Devin Gerald Nunes, de 52 anos, congressista eleito pela Califórnia durante duas décadas, presidiu à Comissão dos Serviços Secretos na Câmara dos Representantes e desempenhou um papel considerado “decisivo” para travar o processo para destituir o Presidente durante o primeiro mandato. Trump, reconhecido, colocou-o à frente da sua empresa Trump Media and Technology. Agora, despediu-o.

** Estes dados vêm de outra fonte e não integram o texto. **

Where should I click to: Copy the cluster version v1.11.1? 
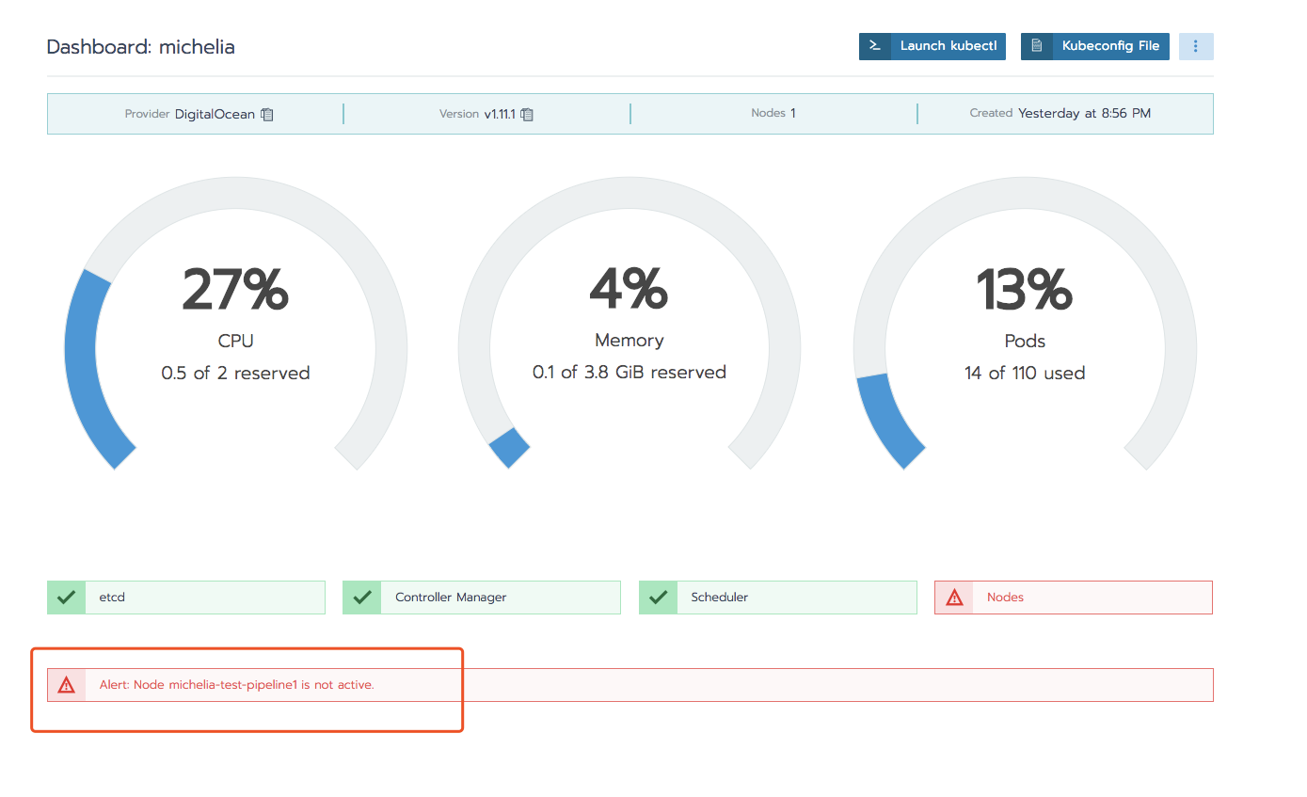(x=526, y=114)
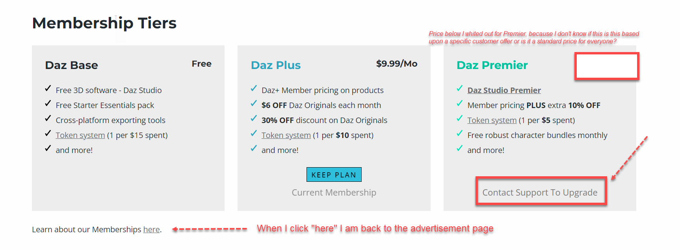
Task: Click Token system link in Daz Base
Action: (80, 135)
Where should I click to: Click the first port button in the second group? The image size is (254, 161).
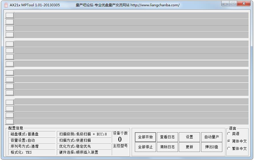tap(9, 44)
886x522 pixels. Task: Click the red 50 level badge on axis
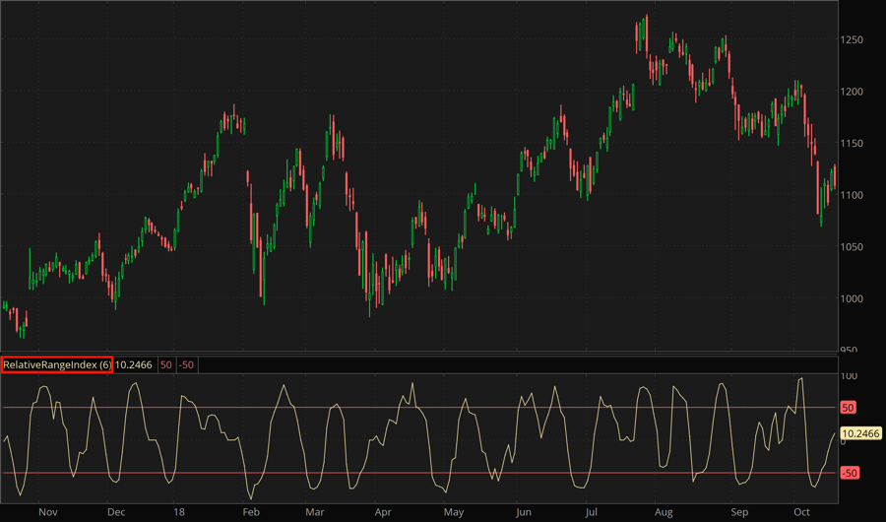849,407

Há um ano, quando Trump chegou pela segunda vez à Casa Branca, Nunes foi um dos nomes que circularam com insistência para diretor da CIA, mas o Donald preferiu indicá-lo para liderar o poderoso Conselho Consultivo dos Serviços Secretos da Casa Branca, uma das estruturas que mais acesso tem à informação classificada nos Estados Unidos. Aparentemente, Devin continua na liderança da ‘inteligência’, da Administração Trump.
Filho de açorianos que emigraram para a Califórnia, Nunes sempre cultivou uma especial relação com nosso país, que visita com regularidade. Tem duas paixões bem portuguesas – o vinho e o futebol. É produtor de vinhos na Califórnia – com vinhedos que se estendem do topo das montanhas de Paso Robles aos vales do Pacífico – e orgulha-se dos vinhos produzidos com castas e segundo as tradições portuguesas.
O negócio do vinho obriga-o a viajar com frequência para Portugal. A par dos Açores, terra das suas raízes, o Douro é um dos locais que visita com regularidade. Aproveita as estadas para contatar com alguns enólogos portugueses, com quem se gosta de aconselhar.